I have about five minutes of homework left, I had gotten most of it done at Jameson's. But there is nothing left in this room to do and if I go back into the living room it will be far too awkward, and I just not ready to talk yet. I work on a few extra credit math equations—I hate math, I can't even imagine having to use it the real world. But I figure it won't hurt to get a few bonus points in case the next test doesn't go well. When I'm done with that I work on a poem for Macy and quickly come to realize that I have no hope to come up with anything worthwhile.

I silently berate myself for being so stupid and, trading a fun evening for the best relationship I have ever had. Did I get my dad's genes that seem to dictate poor abilities in the arena of relationships? But as far as I knew, he had never cheated, his connections just seemed to fizzle out. At least I had a little more style. Who was I kidding, I suck and I was wrong and I would go back and do it all differently if I could.

If Macy and I had still been together everything would have been different. She would have talked me down when I came across the envelope that held words that cut me so deeply. The worst thing was, that was the exact opposite of their intent. I would have gone to Macy and told her everything and showed her my findings immediately where she would have listened, held me and encouraged me to talk to my father, guided me through my emotions, explained to me what I couldn't see for myself. I most likely would have heeded her advice and our lives wouldn't be this tumultuous mess that I had imported.

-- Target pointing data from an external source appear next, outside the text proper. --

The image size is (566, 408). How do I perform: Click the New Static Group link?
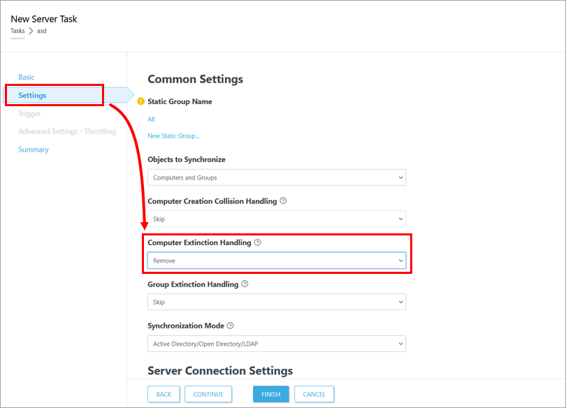point(173,136)
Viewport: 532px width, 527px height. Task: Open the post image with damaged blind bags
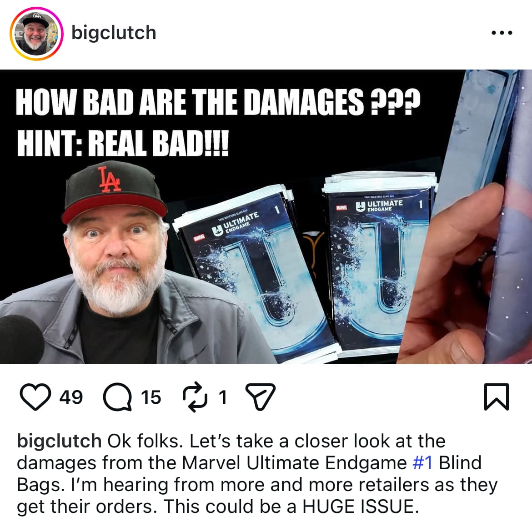point(266,217)
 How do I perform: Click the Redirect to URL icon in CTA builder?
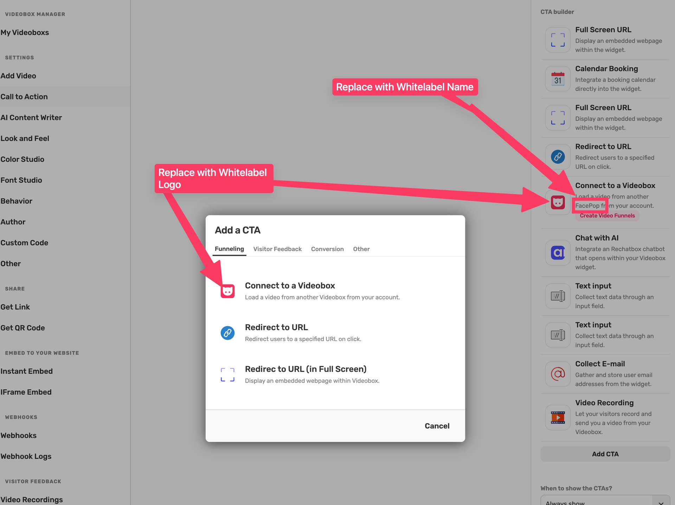point(558,156)
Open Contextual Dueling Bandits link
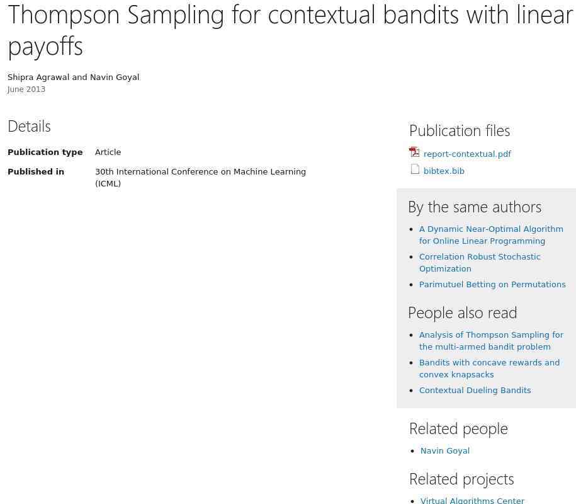This screenshot has height=504, width=576. coord(475,390)
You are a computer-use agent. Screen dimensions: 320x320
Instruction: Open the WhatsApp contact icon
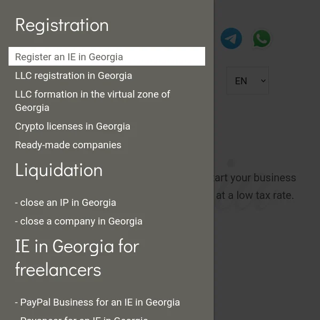262,38
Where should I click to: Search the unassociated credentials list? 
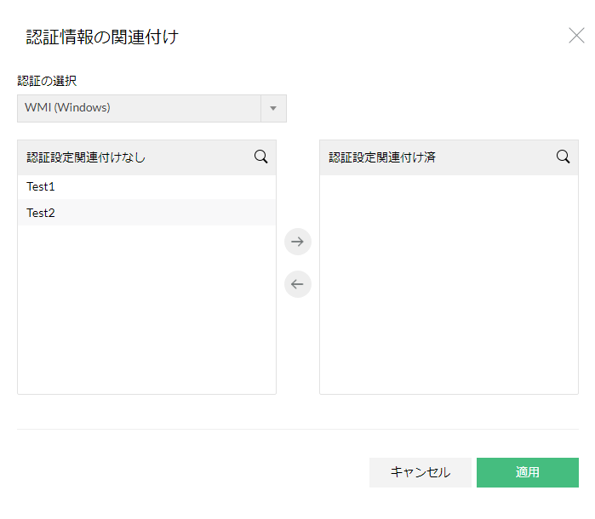click(x=260, y=157)
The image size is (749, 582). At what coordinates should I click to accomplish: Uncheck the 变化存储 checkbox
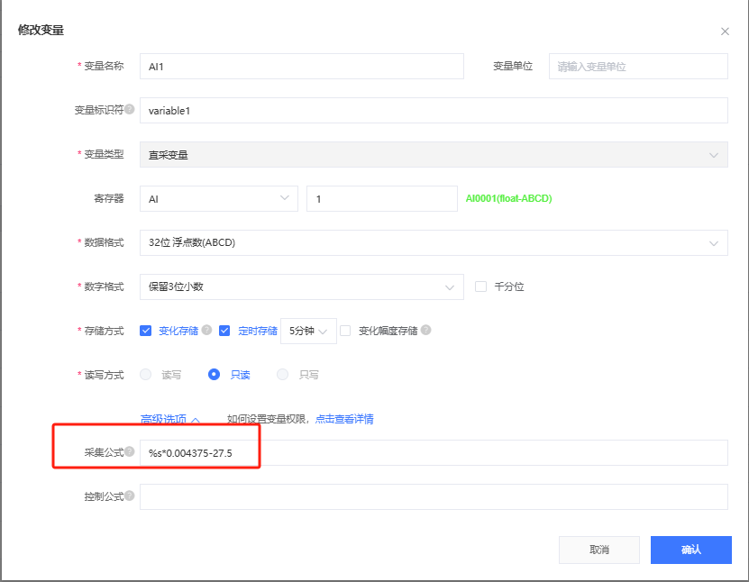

I had spent so much of my life alternating between pulling my father close and pushing him away. I remember when I was ten and didn't want him to go back to work after he had been shot. I had pushed every button I knew how, so that he wouldn't return to full duty. But of course nothing worked. His life, goals, and job were bigger than me. And what did I expect anyway? For him to give up everything just to satisfy the whim of a ten year old boy?

When I would push him away, I wanted him to come find me—hold me close—just what my mother hadn't done—not in the end anyway. Her abandonment had seared a scar deeply into my soul and I could never leave it far from my psyche as it always seemed to wallow in my subconscious, bobbing up and down like a cork.

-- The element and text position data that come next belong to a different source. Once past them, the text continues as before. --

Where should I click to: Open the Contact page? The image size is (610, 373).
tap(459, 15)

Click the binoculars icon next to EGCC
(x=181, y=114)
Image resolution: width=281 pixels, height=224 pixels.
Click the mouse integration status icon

It was the fear of another devastating loss that drove my absurd behavior. Pushing my father away, to ease or temper his possible loss if the unthinkable happened—that fear always hovering. He was built on a foundation of action and danger, so brave and strong, yet still vulnerable to its effects.

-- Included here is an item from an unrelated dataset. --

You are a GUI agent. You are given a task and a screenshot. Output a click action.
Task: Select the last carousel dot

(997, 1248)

But just as I would disengage to the best of my abilities, I would reach out and cling to him, realizing I was throwing away our entire relationship based on an anxiety that may never happen. How would I justify my actions if something did happen and I had wasted all that time pretending that I never cared when it was all that I did.

When I would retreat from him, I would pray he would come to me, pull me back to him—and he did—he always did. He gave me what my mother couldn't—and he did it over and over again. It wasn't fair to keep demanding this of him—he had proven that he was willing and capable. But wounds had just been reopened and I needed him to come to me with assistance that I so desperately needed. So why was I doing everything in my power to open up this huge chasm between us? To fuel my self-destruction and demand that he figure out why with absolutely no facts or trail of clues. And why, last night, when I heard him having a nightmare, did I just walk back to my room without intervening and lay there and hate myself for it?

Jay

I turned in my chair at my desk to see Sarge looking into the breakroom where Liam was sitting at the table doing his homework, clearly frustrated that the Chromebook wasn't up to snuff in comparison to his laptop. I told Sargent Voight a bit about what had been going on and why I needed Liam here every afternoon, where he did his homework, filled up the staplers, wiped down the shelves, became a gopher for all of us. If we all had to leave then he went downstairs and did the same things for Sargent Platt. He was pretty miserable and I really took no joy from that, but what happiness I did get was that I knew he was safe and sober. But I knew this couldn't continue. The district wasn't an after-school program for wayward teens and Sarge had been generous enough by allowing Liam to come by for the last couple of weeks. But the kid still hadn't cracked and I was beginning to think he never would. And the other nagging issue was, how could I get him to obey the rules when I couldn't be there?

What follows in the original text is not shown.